Often described as one of the most pristine of the waterways making up the Chesapeake Bay river system, the Mattaponi takes its name from the tribe of Native Americans that lived along its banks when the English settled the Jamestown colony in 1607. The people of the Mattaponi considered the river sacred, believing that the stream gave rise to life itself, and even today their tribal descendants depend on the river as the cultural  lifeblood of their community. Captain John Smith became the first Englishman to see the river when the Chickahominy Indians who had taken him prisoner used that water route to deliver him to Chief Powhatan in December 1607.

The Mattaponi is one of the two tributaries (the other being the Pamunkey) that meet to form the York River at the site of the old Indian town Cinquoteck (present-day West Point, Virginia), about halfway between Richmond and Tindall's Point, the important commercial center that developed at the mouth of the York.
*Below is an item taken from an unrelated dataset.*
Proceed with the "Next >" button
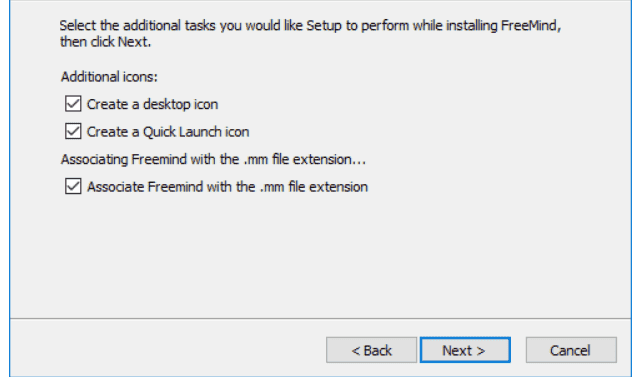Image resolution: width=644 pixels, height=377 pixels. click(465, 350)
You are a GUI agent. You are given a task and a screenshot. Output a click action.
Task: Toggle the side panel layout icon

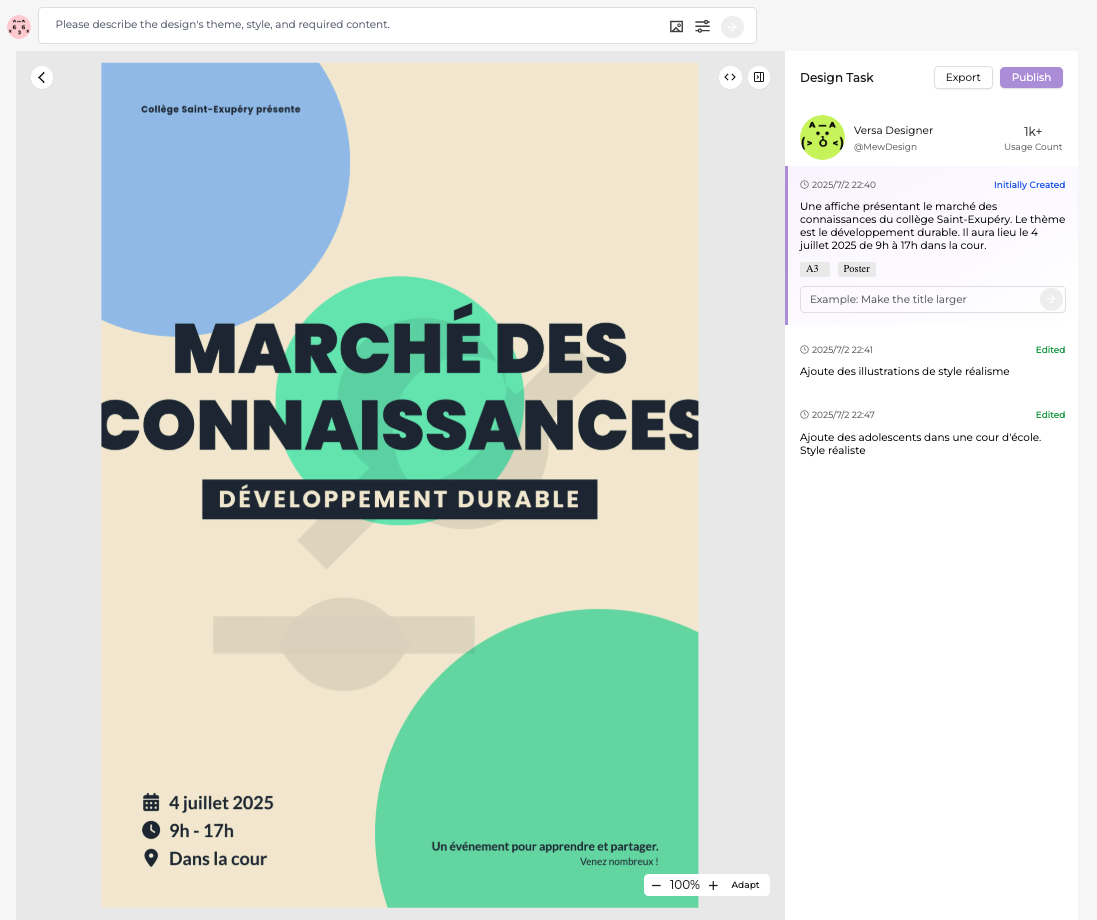pos(759,77)
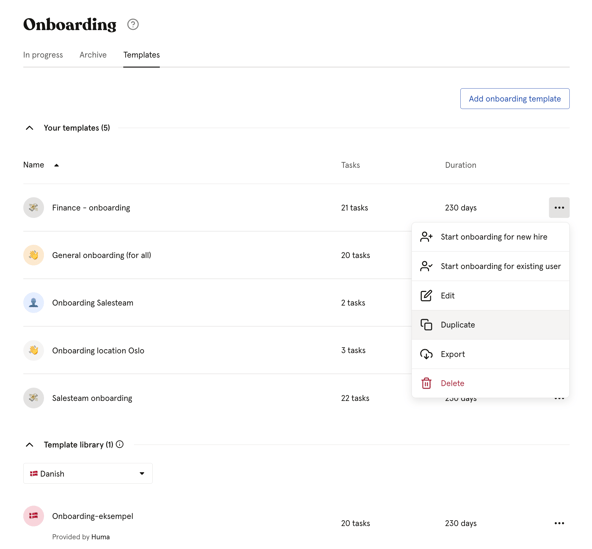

Robert Beverley, in his History and Present State of Virginia (London, 1705) included the Mattaponi in his list of about a dozen "lesser rivers" capable of receiving the largest merchant ships of the period. Beverley, in fact, resided near the head of the Mattaponi, cultivating on his plantation a variety of native and French grapes in a three-acre vineyard from which he produced as much as 400 gallons of wine annually.

The Mattaponi stretches about the Virginia landscape for about 85 miles before emptying into the York. The river and its freshwater tidal wetlands are home to many species of plants and a variety of birds and fish, including ducks, geese, herons, osprey, bald eagles, blueback herring, striped bass, shad, and shellfish. It is good for canoeing as well as recreational and commercial fishing.